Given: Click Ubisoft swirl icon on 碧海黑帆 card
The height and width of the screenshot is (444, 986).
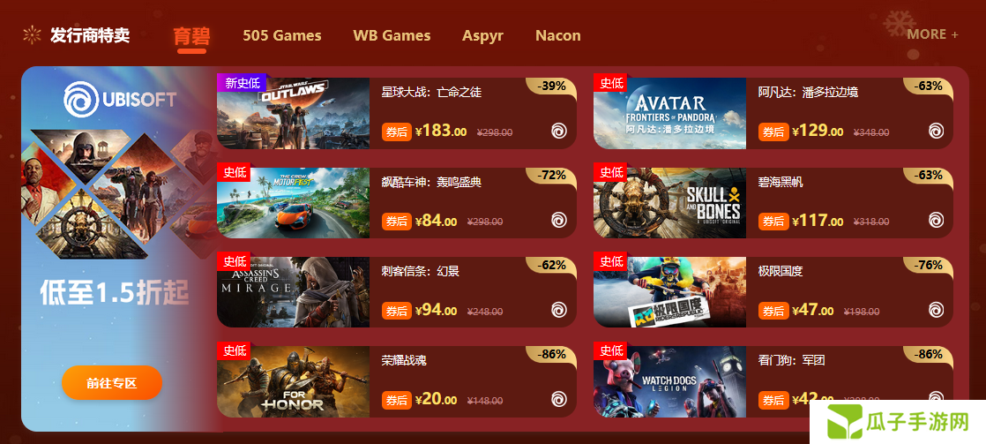Looking at the screenshot, I should 937,220.
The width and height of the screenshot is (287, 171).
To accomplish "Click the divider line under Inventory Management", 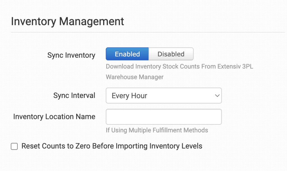I will click(x=148, y=32).
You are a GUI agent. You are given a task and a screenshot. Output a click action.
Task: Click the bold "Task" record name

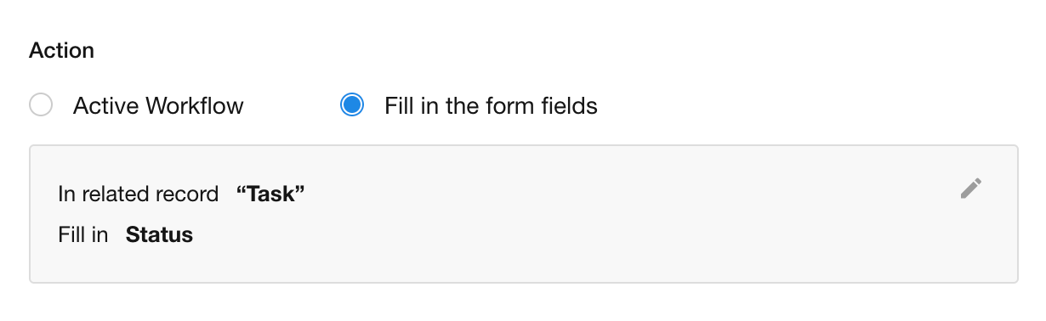[x=270, y=194]
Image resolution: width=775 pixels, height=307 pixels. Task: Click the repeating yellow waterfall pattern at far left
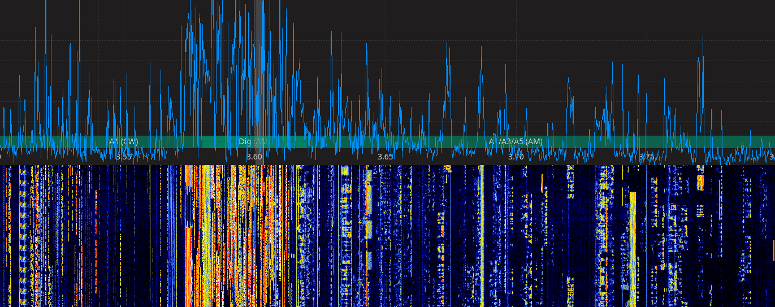coord(24,237)
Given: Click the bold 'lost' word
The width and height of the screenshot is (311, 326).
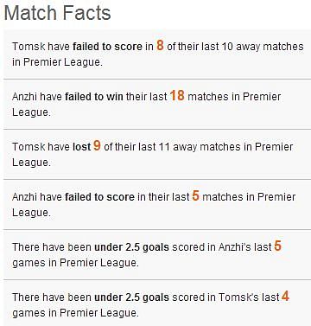Looking at the screenshot, I should point(81,147).
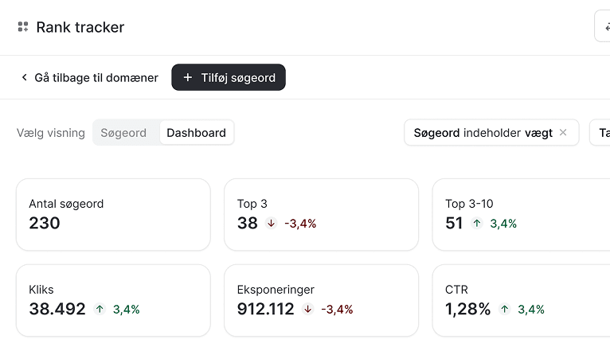Click the Tilføj søgeord button

coord(229,77)
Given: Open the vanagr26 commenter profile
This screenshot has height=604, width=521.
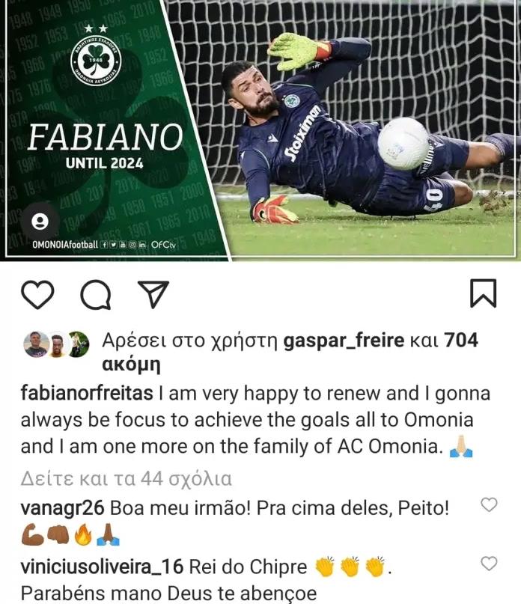Looking at the screenshot, I should (62, 508).
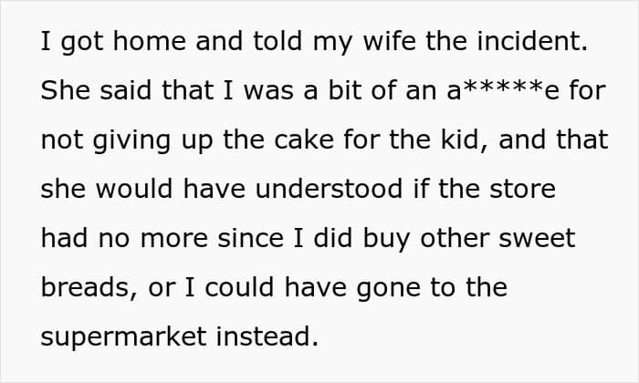Viewport: 639px width, 383px height.
Task: Click the word "supermarket"
Action: (x=124, y=336)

WHAT THE TASK ASKS –
Where a picture appears, omit it; otherwise reproduce each line above from the first to the one with "The width and height of the screenshot is (287, 171).", inclusive.

OUTPUT BELOW –
Given: Click Ubisoft swirl icon on 碧海黑帆 card
The height and width of the screenshot is (444, 986).
Looking at the screenshot, I should 937,220.
The width and height of the screenshot is (287, 171).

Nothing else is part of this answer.